_Written instruction_:
Update the listing by replacing each occurrence of "Instruction" with "Goal" and leaving all other text unchanged.

Text and item location entries:
┄┄┄┄┄┄┄┄┄┄┄┄┄┄┄┄┄┄┄┄

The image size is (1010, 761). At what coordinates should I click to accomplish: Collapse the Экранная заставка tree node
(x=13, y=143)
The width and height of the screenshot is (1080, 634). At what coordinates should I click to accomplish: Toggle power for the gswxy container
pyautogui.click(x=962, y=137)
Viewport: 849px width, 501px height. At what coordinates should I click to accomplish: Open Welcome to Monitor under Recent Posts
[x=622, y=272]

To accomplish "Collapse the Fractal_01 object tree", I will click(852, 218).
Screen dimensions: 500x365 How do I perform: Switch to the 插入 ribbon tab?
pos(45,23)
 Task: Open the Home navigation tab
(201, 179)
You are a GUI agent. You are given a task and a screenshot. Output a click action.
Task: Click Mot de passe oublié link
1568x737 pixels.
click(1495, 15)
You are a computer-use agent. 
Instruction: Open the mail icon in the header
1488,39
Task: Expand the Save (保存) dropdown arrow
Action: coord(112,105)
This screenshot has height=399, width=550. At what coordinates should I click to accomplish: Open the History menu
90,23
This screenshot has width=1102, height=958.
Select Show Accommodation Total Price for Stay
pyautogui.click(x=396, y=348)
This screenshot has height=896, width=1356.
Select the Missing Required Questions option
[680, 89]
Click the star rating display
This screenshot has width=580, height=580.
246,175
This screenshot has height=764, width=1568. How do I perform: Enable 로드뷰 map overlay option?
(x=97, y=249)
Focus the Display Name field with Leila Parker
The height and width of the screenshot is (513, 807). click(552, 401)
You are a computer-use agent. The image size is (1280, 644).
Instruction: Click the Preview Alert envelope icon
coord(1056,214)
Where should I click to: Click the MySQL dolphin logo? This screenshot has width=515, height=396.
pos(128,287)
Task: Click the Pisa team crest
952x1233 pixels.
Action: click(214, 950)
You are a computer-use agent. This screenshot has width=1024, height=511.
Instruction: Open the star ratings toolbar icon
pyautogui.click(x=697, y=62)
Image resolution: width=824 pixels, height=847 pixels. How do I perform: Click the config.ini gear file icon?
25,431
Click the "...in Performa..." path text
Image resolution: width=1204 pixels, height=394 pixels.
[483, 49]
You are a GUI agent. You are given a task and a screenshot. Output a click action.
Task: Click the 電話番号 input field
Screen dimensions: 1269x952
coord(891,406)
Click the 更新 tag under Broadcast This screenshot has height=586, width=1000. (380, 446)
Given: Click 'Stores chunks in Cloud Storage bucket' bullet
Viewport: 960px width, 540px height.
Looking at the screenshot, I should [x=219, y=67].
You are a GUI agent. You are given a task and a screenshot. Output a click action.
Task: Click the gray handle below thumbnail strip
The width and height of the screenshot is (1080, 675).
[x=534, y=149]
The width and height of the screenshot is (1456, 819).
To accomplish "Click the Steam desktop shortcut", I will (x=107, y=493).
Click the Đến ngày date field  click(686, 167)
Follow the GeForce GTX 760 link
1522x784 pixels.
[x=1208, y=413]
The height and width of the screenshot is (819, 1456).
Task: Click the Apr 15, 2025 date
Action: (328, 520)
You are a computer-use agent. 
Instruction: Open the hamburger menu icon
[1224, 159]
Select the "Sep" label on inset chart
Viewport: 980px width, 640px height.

┄┄┄┄┄┄┄┄┄┄┄┄┄┄┄┄┄┄┄┄

_Answer to the exercise_:
The image size is (1010, 761). At what coordinates should I click to accomplish: Collapse the Экранная заставка tree node
(x=13, y=143)
The width and height of the screenshot is (1080, 634). At what coordinates should I click to accomplish: Toggle power for the gswxy container
pyautogui.click(x=962, y=137)
Viewport: 849px width, 501px height. At what coordinates should I click to accomplish: Open Welcome to Monitor under Recent Posts
[x=622, y=272]

To accomplish "Collapse the Fractal_01 object tree", I will click(852, 218).
Screen dimensions: 500x365 How do I perform: Switch to the 插入 ribbon tab?
pos(45,23)
 Task: Open the Home navigation tab
(201, 179)
You are a GUI agent. You are given a task and a screenshot. Output a click action.
Task: Click Mot de passe oublié link
1568x737 pixels.
click(1495, 15)
You are a computer-use agent. 
Goal: Open the mail icon in the header
1488,39
Task: Expand the Save (保存) dropdown arrow
Action: coord(112,105)
This screenshot has height=399, width=550. At what coordinates should I click to accomplish: Open the History menu
90,23
This screenshot has width=1102, height=958.
Select Show Accommodation Total Price for Stay
pyautogui.click(x=396, y=348)
This screenshot has height=896, width=1356.
Select the Missing Required Questions option
[680, 89]
Click the star rating display
This screenshot has width=580, height=580.
246,175
This screenshot has height=764, width=1568. How do I perform: Enable 로드뷰 map overlay option?
(x=97, y=249)
Focus the Display Name field with Leila Parker
The height and width of the screenshot is (513, 807). click(552, 401)
You are a computer-use agent. The image size is (1280, 644).
Goal: Click the Preview Alert envelope icon
coord(1056,214)
Where should I click to: Click the MySQL dolphin logo? This screenshot has width=515, height=396.
pos(128,287)
Task: Click the Pisa team crest
952x1233 pixels.
Action: click(214, 950)
You are a computer-use agent. This screenshot has width=1024, height=511.
Goal: Open the star ratings toolbar icon
pyautogui.click(x=697, y=62)
Image resolution: width=824 pixels, height=847 pixels. How do I perform: Click the config.ini gear file icon?
25,431
Click the "...in Performa..." path text
Image resolution: width=1204 pixels, height=394 pixels.
[483, 49]
You are a GUI agent. You are given a task and a screenshot. Output a click action.
Task: Click the 電話番号 input field
Screen dimensions: 1269x952
coord(891,406)
Click the 更新 tag under Broadcast This screenshot has height=586, width=1000. (380, 446)
Given: Click 'Stores chunks in Cloud Storage bucket' bullet
Viewport: 960px width, 540px height.
Looking at the screenshot, I should [x=219, y=67].
You are a GUI agent. You are given a task and a screenshot. Output a click action.
Task: Click the gray handle below thumbnail strip
The width and height of the screenshot is (1080, 675).
[x=534, y=149]
The width and height of the screenshot is (1456, 819).
To accomplish "Click the Steam desktop shortcut", I will (x=107, y=493).
Click the Đến ngày date field  click(686, 167)
Follow the GeForce GTX 760 link
1522x784 pixels.
[x=1208, y=413]
The height and width of the screenshot is (819, 1456).
Task: Click the Apr 15, 2025 date
Action: (328, 520)
You are a computer-use agent. 
Goal: Open the hamburger menu icon
[1224, 159]
Select the "Sep" label on inset chart
Viewport: 980px width, 640px height.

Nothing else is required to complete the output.